The sense of vulnerability even in victory was greatly exacerbated by the nature of the Russian retreat. It confirmed the prejudices many of the Wehrmacht officers and soldiers harbored and played into the hands of Nazi propaganda. As before with the German escalation of violence, reality (of Soviet ruthlessness) trumped imagination.

There was an element of protective rhetoric involved, but German soldiers and officers also recognized, as they did with increasing frequency in late fall and winter 1941–2, that they confronted their own escalation of violence when encountering starving and freezing women, children, and emaciated Soviet POWs.

At this point, not unlike in World War I, soldiers entered a space of combat, in which they only had themselves and their value judgments to depend on. In this situation, it mattered immensely that the only “virtue” drilled into them and repeated by propaganda was unrestrained ruthlessness in pursuit of victory – or utter defeat.

The immediate response to Soviet atrocities was a brutalization of war making. We tend to think of brutalization in terms of mass murder and of the mind- set of perpetrators. But mass murder, in which Wehrmacht units although frequent participants were not the main actors, occurred in the context of a groundswell of military acts of cruelty.

A typical case in point was the use of human shields, as, for example, in the effort to seize Brest against desperate resistance; typical also was the murder of prisoners of war who seemed dangerous or were ballast for the advancing troops (or for the detachments that guarded them); reckless destruction and unstoppable pilfering in the guise of living off the land were frequently mentioned.

DATASET SECTION:
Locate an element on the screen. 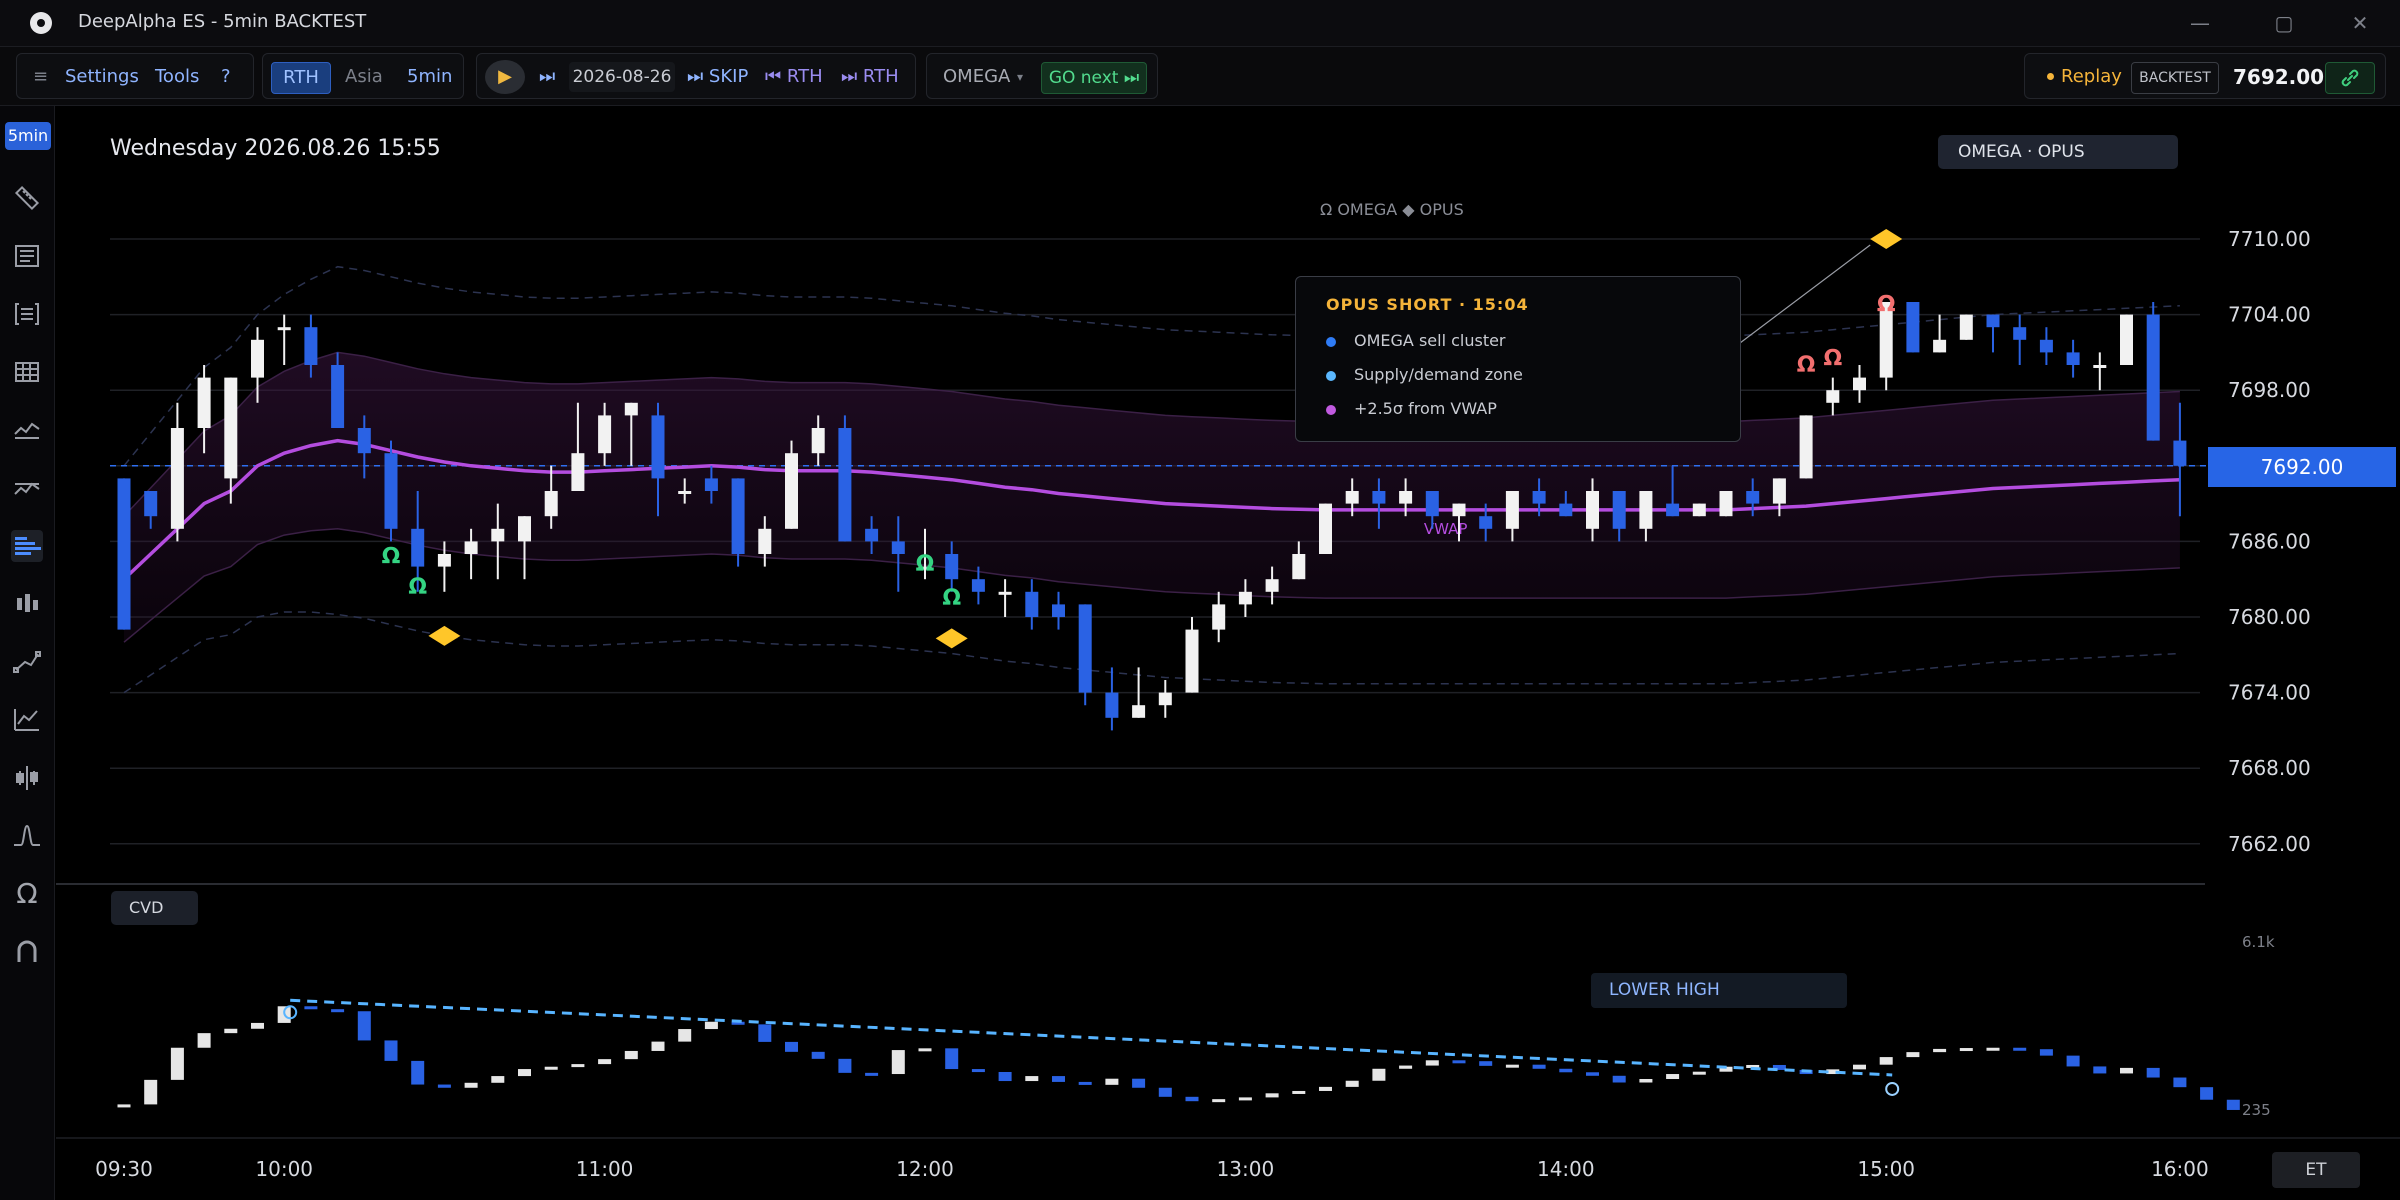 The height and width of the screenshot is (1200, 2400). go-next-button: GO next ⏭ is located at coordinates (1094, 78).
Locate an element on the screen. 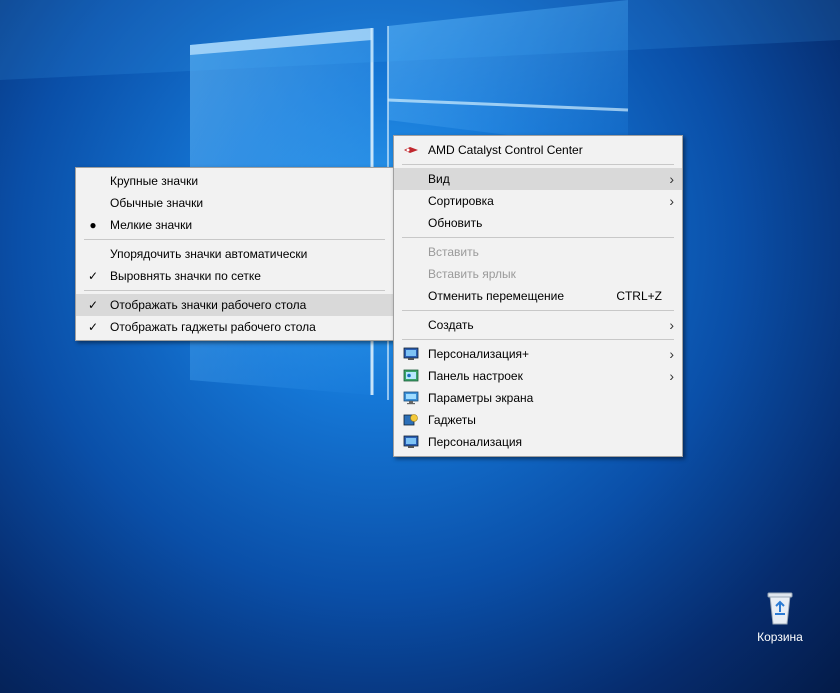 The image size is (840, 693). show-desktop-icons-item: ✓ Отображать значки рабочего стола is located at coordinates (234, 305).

REQUIRED TASKS:
A – In the passage on Wehrmacht brutalization, list each military act of cruelty that the last paragraph presents as typical or frequently mentioned.
B – Retype the passage on Wehrmacht brutalization between "There was an" and "or utter defeat.", inclusive.
The lines are not needed here.

OUTPUTS FOR THE TASKS:
A –
- Use of human shields
- Murder of prisoners of war who seemed dangerous or were ballast for the advancing troops
- Reckless destruction
- Unstoppable pilfering in the guise of living off the land

B –
There was an element of protective rhetoric involved, but German soldiers and officers also recognized, as they did with increasing frequency in late fall and winter 1941–2, that they confronted their own escalation of violence when encountering starving and freezing women, children, and emaciated Soviet POWs.

At this point, not unlike in World War I, soldiers entered a space of combat, in which they only had themselves and their value judgments to depend on. In this situation, it mattered immensely that the only “virtue” drilled into them and repeated by propaganda was unrestrained ruthlessness in pursuit of victory – or utter defeat.